▶ _Problem statement_
The expected output is the full data, repeated exactly, without pictures.

▶ _Provided entries_
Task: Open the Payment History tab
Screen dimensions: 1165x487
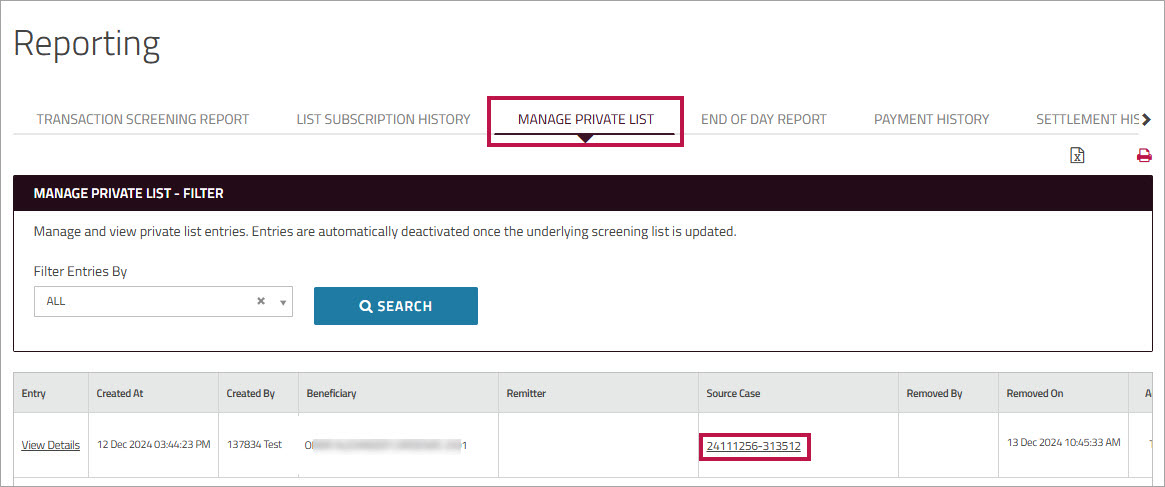Action: click(x=931, y=119)
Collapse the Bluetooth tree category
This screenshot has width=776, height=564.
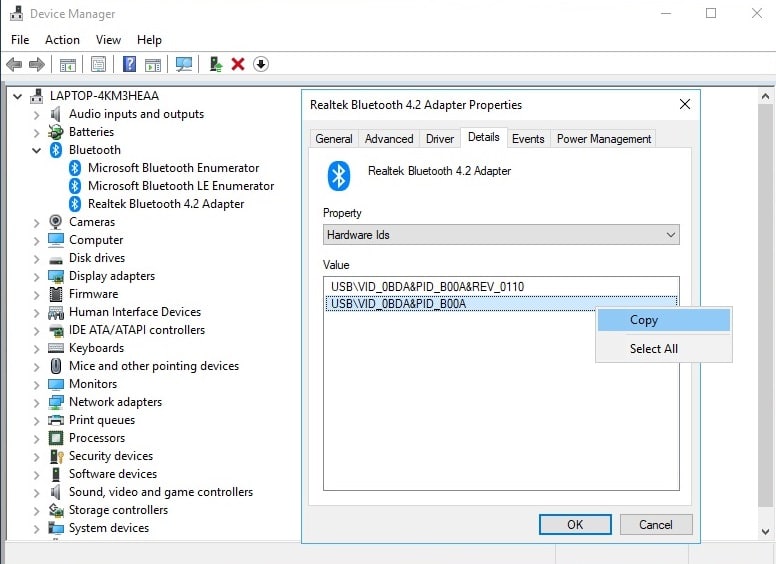[37, 150]
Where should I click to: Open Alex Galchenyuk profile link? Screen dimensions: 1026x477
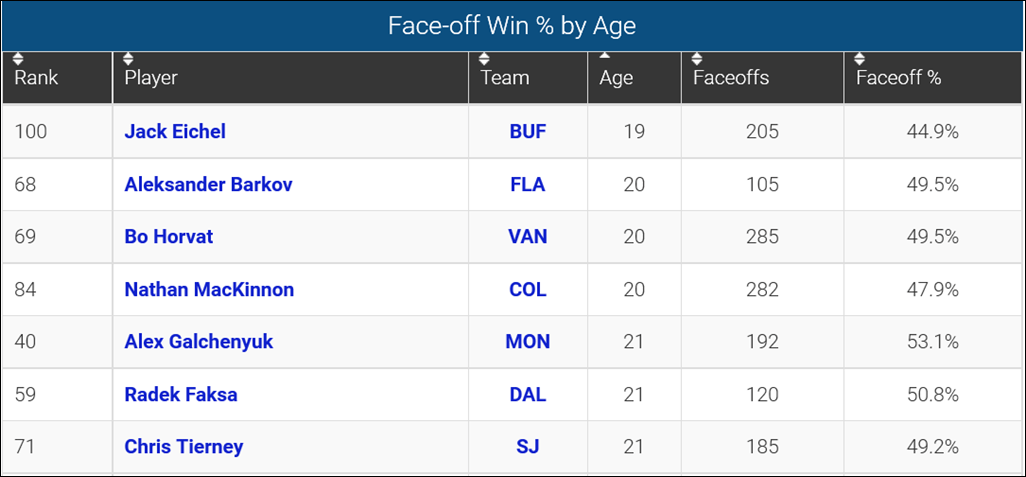[x=198, y=342]
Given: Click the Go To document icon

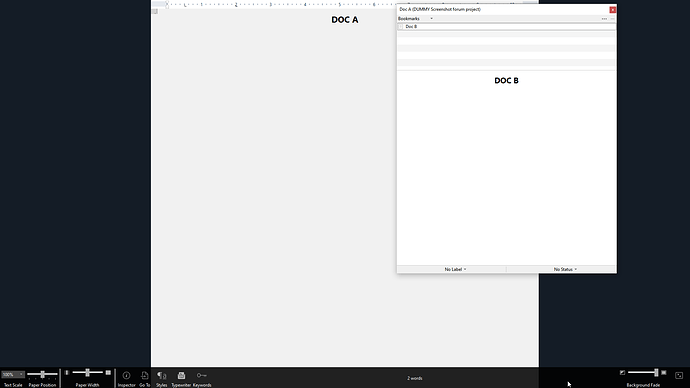Looking at the screenshot, I should pos(144,375).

▶ _Result_
Task: Open the Payment History tab
Screen dimensions: 1165x487
Action: click(x=931, y=119)
Collapse the Bluetooth tree category
This screenshot has width=776, height=564.
[37, 150]
Where should I click to: Open Alex Galchenyuk profile link? Screen dimensions: 1026x477
[x=198, y=342]
Given: Click the Go To document icon

Looking at the screenshot, I should pos(144,375).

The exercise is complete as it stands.